Records of target locations

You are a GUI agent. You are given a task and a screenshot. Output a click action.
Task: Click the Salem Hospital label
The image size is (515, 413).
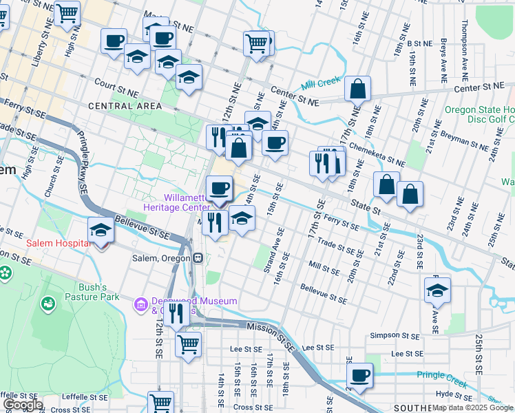point(58,244)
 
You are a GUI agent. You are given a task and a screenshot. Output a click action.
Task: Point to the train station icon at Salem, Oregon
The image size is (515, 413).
point(198,258)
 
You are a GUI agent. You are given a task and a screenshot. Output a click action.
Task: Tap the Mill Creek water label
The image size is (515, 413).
point(321,84)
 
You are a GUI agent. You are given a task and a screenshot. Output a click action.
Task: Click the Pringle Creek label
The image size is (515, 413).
point(441,375)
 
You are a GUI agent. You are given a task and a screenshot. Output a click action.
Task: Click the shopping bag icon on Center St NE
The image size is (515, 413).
point(358,89)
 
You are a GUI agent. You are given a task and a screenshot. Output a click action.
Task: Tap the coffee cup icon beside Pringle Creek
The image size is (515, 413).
point(359,376)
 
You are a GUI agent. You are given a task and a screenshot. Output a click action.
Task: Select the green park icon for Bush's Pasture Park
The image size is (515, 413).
point(48,303)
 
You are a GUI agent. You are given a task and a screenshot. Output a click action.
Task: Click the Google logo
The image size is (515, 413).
point(22,405)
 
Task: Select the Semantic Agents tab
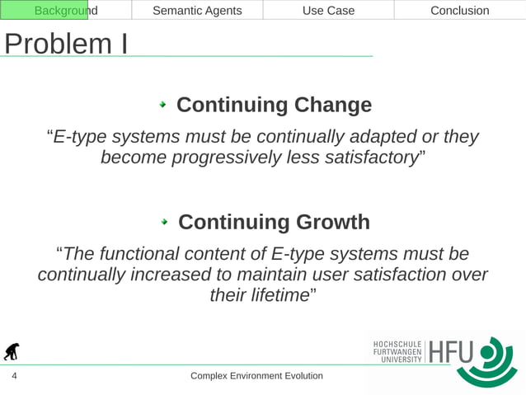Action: (197, 11)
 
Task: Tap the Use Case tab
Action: (328, 11)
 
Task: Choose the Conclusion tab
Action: (459, 11)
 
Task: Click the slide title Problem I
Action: (65, 44)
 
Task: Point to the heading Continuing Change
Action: (274, 106)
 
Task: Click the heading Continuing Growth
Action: (274, 223)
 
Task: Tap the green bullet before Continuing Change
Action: (163, 106)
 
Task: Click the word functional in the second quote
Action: (152, 253)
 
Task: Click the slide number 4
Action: (14, 377)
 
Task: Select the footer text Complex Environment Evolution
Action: (256, 376)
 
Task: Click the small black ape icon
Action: (12, 352)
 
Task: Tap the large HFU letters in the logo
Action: (452, 352)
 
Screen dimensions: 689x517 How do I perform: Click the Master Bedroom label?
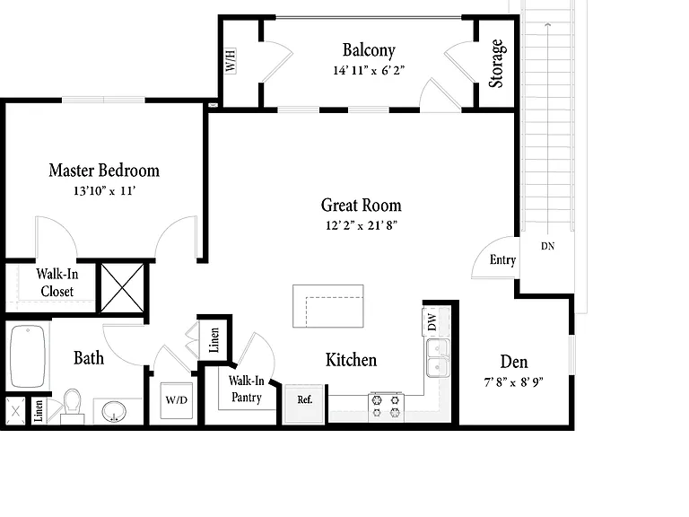104,171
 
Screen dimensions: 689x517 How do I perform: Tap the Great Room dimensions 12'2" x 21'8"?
362,225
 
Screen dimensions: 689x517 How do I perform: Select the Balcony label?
369,50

• **WORK TO DO**:
Present every line of the records above as a numbered list, leaving out blank lines and omitting the pictures.

• **EXERCISE OUTPUT**:
1. You are a GUI agent. You are given a task and a screenshot. Output a click action.
2. Task: Click the Salem Hospital label
3. The image size is (515, 413).
4. point(58,244)
5. You are a GUI agent. You are given a task and a screenshot. Output a click action.
6. Task: Point to the train station icon at Salem, Oregon
7. The image size is (515, 413).
8. point(198,258)
9. You are a GUI agent. You are given a task and a screenshot. Output a click action.
10. Task: Tap the Mill Creek water label
11. The image size is (515, 413).
12. point(321,84)
13. You are a GUI agent. You are given a task and a screenshot. Output a click action.
14. Task: Click the Pringle Creek label
15. The image size is (515, 413).
16. point(441,375)
17. You are a GUI agent. You are given a task and a screenshot. Output a click action.
18. Task: Click the shopping bag icon on Center St NE
19. The image size is (515, 413).
20. point(358,89)
21. You are a GUI agent. You are given a task and a screenshot. Output a click action.
22. Task: Tap the coffee cup icon beside Pringle Creek
23. The image size is (515, 413).
24. point(359,376)
25. You are a GUI agent. You are given a task and a screenshot. Output a click action.
26. Task: Select the green park icon for Bush's Pasture Park
27. The image size is (515, 413).
28. point(48,303)
29. You are a GUI agent. You are given a task and a screenshot. Output a click action.
30. Task: Click the Google logo
31. The image size is (515, 413).
32. point(22,405)
33. Task: Select the Semantic Agents tab
34. Action: (197, 11)
35. Task: Tap the Use Case tab
36. Action: (328, 11)
37. Task: Choose the Conclusion tab
38. Action: (459, 11)
39. Task: Click the slide title Problem I
40. Action: (65, 44)
41. Task: Point to the heading Continuing Change
42. Action: (274, 106)
43. Task: Click the heading Continuing Growth
44. Action: (274, 223)
45. Task: Tap the green bullet before Continuing Change
46. Action: (163, 106)
47. Task: Click the word functional in the second quote
48. Action: (152, 253)
49. Task: Click the slide number 4
50. Action: (14, 377)
51. Task: Select the footer text Complex Environment Evolution
52. Action: (256, 376)
53. Task: Click the small black ape icon
54. Action: (12, 352)
55. Task: Tap the large HFU letters in the logo
56. Action: (452, 352)
57. Screen dimensions: 689x517 How do I perform: Click the Master Bedroom label?
58. 104,171
59. Screen dimensions: 689x517 How do I perform: Tap the Great Room dimensions 12'2" x 21'8"?
60. 362,225
61. Screen dimensions: 689x517 How do I perform: Select the Balcony label?
62. 369,50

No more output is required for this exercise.